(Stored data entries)
·····
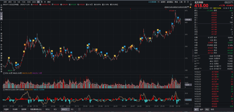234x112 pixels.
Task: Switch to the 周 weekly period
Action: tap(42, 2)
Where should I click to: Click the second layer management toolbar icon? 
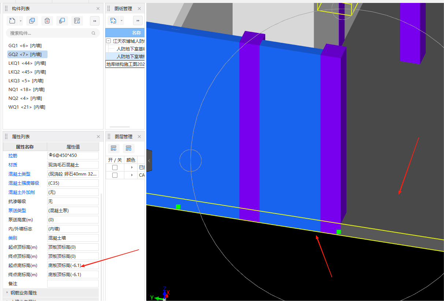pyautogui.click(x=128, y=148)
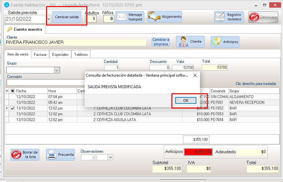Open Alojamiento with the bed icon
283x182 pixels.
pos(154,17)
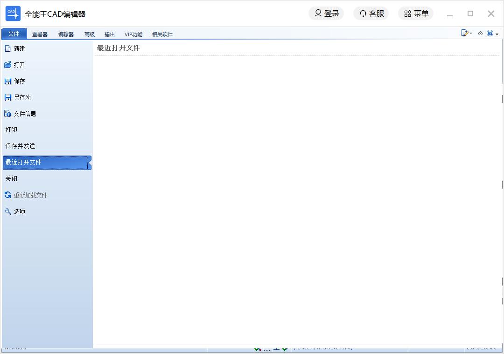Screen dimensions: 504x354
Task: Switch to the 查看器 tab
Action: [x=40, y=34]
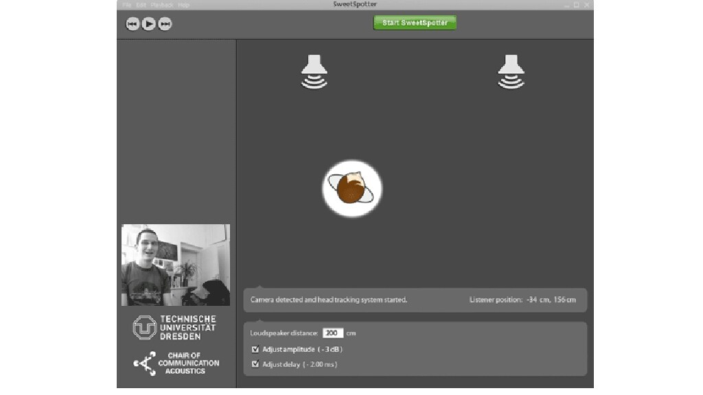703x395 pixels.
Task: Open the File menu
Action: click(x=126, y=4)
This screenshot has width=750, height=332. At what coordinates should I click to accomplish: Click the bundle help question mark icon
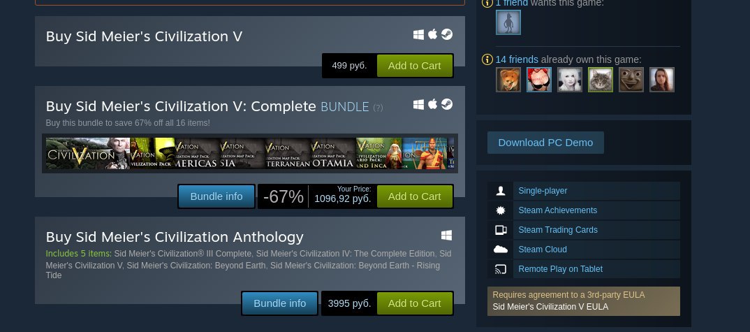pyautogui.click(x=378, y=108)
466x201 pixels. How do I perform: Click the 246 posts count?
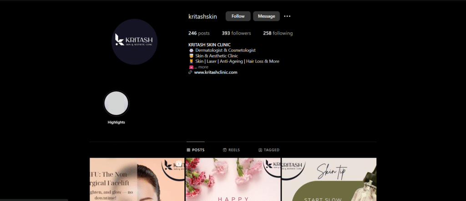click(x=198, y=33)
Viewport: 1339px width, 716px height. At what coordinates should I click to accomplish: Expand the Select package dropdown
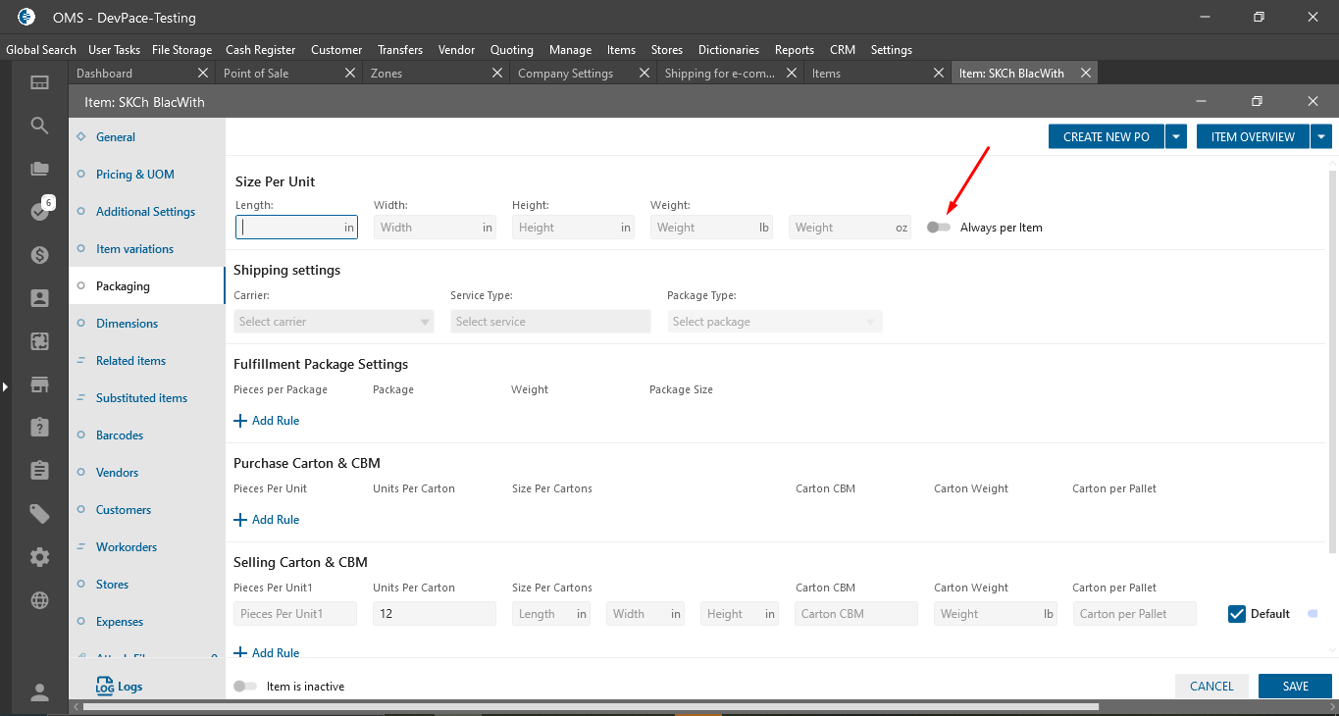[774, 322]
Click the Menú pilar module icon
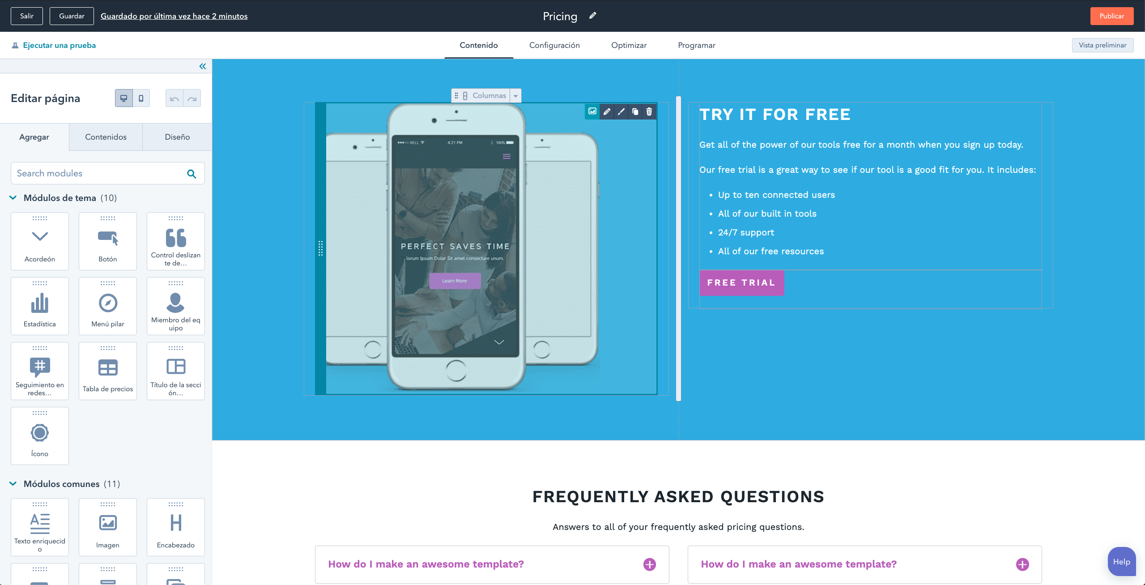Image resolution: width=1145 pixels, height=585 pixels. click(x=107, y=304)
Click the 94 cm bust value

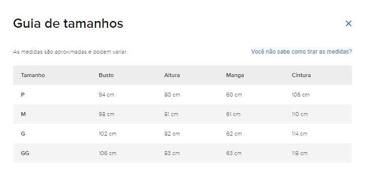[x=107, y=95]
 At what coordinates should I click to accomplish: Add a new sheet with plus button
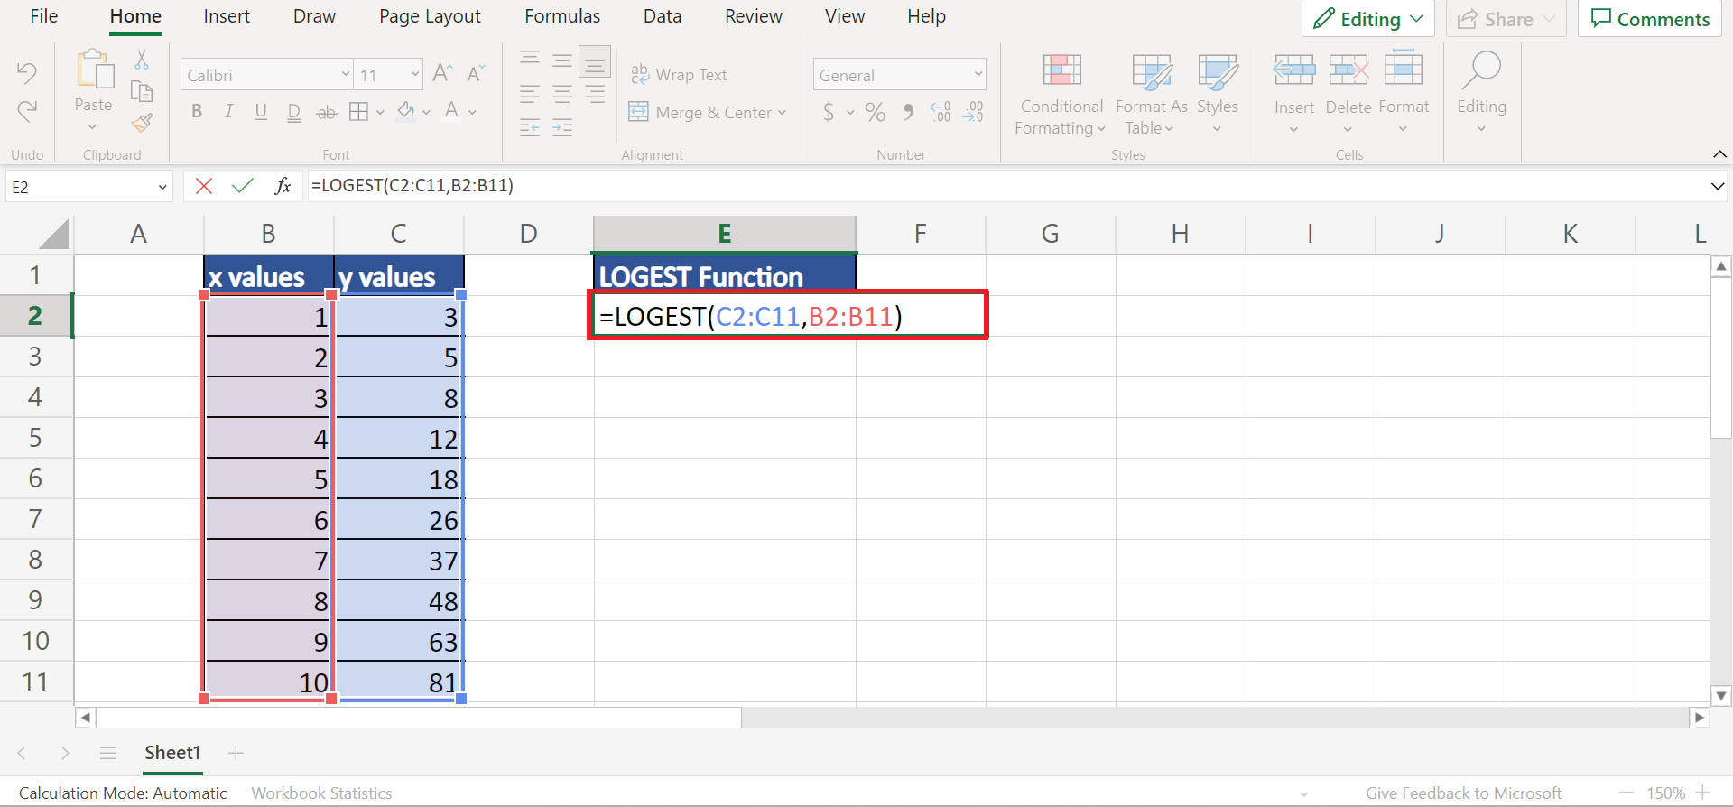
·····
__EXERCISE AIM__
All lines from the one with "466x201 pixels. How" through the end of the records above must be reproduced exactly, both ends included, and the pictures must be left out.

__WRITTEN REPLY__
466x201 pixels. How do I perform: Click the 246 posts count?
click(x=198, y=33)
Viewport: 1339px width, 716px height. At what coordinates should I click to accomplish: Expand the Select package dropdown
[774, 322]
Click the Menú pilar module icon
Image resolution: width=1145 pixels, height=585 pixels. click(x=107, y=304)
Click the 94 cm bust value

[x=107, y=95]
 At what coordinates should I click to accomplish: Add a new sheet with plus button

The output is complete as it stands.